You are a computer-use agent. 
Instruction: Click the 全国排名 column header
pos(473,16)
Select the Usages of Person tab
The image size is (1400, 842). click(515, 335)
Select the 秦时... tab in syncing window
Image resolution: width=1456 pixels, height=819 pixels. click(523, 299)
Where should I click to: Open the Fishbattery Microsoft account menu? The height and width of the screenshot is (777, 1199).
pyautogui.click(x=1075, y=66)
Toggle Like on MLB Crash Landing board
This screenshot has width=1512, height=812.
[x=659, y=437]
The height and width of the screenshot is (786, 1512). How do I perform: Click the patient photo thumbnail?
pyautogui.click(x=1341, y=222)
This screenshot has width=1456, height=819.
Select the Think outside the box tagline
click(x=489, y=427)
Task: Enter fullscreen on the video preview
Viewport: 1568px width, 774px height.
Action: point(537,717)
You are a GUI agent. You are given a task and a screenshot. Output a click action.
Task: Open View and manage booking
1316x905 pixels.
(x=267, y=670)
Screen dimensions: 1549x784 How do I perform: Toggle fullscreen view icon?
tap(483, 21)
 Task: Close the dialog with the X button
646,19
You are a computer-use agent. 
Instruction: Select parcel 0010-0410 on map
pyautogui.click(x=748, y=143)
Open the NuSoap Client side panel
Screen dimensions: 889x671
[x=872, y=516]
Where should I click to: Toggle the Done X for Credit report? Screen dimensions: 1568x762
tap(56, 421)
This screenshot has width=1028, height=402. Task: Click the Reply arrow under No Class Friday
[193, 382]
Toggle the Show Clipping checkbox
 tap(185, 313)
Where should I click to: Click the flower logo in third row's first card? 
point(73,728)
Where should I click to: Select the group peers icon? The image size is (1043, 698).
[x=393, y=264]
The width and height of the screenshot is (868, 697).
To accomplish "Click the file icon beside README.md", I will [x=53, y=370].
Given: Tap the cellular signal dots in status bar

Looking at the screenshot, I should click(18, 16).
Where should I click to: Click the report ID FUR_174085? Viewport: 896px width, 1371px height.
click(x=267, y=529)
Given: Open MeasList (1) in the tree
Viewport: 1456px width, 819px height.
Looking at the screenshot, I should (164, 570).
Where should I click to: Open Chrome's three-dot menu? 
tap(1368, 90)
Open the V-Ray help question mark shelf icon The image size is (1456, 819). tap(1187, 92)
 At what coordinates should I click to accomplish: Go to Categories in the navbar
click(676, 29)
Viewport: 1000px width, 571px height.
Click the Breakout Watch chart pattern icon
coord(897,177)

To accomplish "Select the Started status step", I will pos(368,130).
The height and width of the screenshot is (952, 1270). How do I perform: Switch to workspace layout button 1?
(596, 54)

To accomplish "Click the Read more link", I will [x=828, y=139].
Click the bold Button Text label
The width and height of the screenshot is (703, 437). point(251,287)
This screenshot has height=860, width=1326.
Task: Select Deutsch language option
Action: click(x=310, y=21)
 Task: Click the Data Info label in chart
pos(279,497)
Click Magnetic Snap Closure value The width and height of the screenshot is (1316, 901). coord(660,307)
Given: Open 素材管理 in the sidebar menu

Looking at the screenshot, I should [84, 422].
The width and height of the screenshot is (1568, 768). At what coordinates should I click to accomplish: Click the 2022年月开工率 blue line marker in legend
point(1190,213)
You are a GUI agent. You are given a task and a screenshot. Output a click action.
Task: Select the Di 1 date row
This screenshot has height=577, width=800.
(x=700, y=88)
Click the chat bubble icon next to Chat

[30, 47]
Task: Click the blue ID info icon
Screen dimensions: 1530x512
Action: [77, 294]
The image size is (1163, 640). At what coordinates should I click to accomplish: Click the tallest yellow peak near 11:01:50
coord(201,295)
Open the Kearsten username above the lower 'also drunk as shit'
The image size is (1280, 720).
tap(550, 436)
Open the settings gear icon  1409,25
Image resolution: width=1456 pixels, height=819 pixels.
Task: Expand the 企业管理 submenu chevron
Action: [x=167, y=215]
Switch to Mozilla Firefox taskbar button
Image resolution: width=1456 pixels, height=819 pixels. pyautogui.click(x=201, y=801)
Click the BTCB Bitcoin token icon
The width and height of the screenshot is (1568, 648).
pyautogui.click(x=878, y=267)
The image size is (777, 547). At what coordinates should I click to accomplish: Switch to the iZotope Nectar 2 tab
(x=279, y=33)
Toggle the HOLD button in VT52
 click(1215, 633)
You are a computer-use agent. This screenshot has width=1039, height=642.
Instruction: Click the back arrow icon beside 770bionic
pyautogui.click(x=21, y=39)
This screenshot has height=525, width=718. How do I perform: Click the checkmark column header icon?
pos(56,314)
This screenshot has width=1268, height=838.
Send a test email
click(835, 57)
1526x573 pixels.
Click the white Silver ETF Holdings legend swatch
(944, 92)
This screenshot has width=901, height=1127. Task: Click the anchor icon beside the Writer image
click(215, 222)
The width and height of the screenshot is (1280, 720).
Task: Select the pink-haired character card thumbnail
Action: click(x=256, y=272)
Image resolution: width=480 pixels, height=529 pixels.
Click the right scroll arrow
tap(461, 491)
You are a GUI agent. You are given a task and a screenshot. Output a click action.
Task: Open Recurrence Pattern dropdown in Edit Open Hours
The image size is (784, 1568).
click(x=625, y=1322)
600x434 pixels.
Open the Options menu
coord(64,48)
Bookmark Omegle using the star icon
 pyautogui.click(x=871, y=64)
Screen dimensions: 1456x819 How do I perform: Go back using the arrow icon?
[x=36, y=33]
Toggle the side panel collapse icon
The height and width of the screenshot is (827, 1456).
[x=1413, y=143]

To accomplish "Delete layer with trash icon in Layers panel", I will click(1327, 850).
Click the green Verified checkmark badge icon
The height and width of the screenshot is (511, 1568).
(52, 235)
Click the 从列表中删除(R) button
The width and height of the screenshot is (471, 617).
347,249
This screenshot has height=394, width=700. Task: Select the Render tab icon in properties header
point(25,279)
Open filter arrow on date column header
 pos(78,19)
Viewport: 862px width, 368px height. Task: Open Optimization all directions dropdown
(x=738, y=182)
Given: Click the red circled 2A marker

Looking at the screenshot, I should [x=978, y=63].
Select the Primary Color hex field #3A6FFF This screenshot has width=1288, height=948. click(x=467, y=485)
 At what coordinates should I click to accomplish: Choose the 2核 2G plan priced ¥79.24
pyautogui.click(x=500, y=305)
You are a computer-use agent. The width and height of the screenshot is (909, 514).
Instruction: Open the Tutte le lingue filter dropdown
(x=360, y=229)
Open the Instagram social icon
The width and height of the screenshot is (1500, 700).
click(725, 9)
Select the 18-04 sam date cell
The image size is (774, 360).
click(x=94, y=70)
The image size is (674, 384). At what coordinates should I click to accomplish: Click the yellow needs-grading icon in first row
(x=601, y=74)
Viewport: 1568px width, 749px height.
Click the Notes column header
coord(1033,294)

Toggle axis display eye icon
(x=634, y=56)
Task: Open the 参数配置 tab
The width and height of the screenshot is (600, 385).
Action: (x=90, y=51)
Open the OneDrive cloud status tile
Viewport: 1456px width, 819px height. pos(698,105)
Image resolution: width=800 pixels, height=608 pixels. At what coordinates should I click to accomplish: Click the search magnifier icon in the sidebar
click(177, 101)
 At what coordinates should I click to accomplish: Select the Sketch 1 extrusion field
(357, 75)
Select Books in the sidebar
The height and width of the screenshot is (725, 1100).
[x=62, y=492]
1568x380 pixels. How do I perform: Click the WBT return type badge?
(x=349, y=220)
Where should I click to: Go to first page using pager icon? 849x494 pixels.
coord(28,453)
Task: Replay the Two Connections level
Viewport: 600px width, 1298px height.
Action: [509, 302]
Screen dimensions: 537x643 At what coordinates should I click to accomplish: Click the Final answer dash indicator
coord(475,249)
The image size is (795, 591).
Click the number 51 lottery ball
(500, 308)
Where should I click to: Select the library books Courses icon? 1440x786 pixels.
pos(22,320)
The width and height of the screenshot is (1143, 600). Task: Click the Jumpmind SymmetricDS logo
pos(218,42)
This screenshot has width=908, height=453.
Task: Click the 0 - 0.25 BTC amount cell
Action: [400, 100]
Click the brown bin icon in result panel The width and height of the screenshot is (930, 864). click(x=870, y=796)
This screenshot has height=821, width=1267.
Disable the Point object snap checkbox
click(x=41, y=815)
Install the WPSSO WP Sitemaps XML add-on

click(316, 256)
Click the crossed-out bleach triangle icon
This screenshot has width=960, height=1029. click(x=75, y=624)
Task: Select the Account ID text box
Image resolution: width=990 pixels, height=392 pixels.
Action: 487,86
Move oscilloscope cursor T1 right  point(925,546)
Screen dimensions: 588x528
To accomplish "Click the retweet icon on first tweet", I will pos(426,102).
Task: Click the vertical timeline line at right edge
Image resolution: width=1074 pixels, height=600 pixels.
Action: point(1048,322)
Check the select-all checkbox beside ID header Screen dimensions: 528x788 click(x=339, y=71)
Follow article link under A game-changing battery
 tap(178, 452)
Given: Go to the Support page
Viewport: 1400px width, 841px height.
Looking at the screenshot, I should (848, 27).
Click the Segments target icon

☆ ☆ ☆ ☆

**EXERCISE INSTRUCTIONS:** Revise the rows beginning with the line that contains "Switch to Mozilla Firefox taskbar button" and continuing through the line that contains "click(1215, 633)" by changing "button" to "control" and keeping all else the same. Give back only those lines.

**WRITTEN ANSWER:**
Switch to Mozilla Firefox taskbar control
Image resolution: width=1456 pixels, height=819 pixels. pyautogui.click(x=201, y=801)
Click the BTCB Bitcoin token icon
The width and height of the screenshot is (1568, 648).
pyautogui.click(x=878, y=267)
The image size is (777, 547). At what coordinates should I click to accomplish: Switch to the iZotope Nectar 2 tab
(x=279, y=33)
Toggle the HOLD control in VT52
 click(1215, 633)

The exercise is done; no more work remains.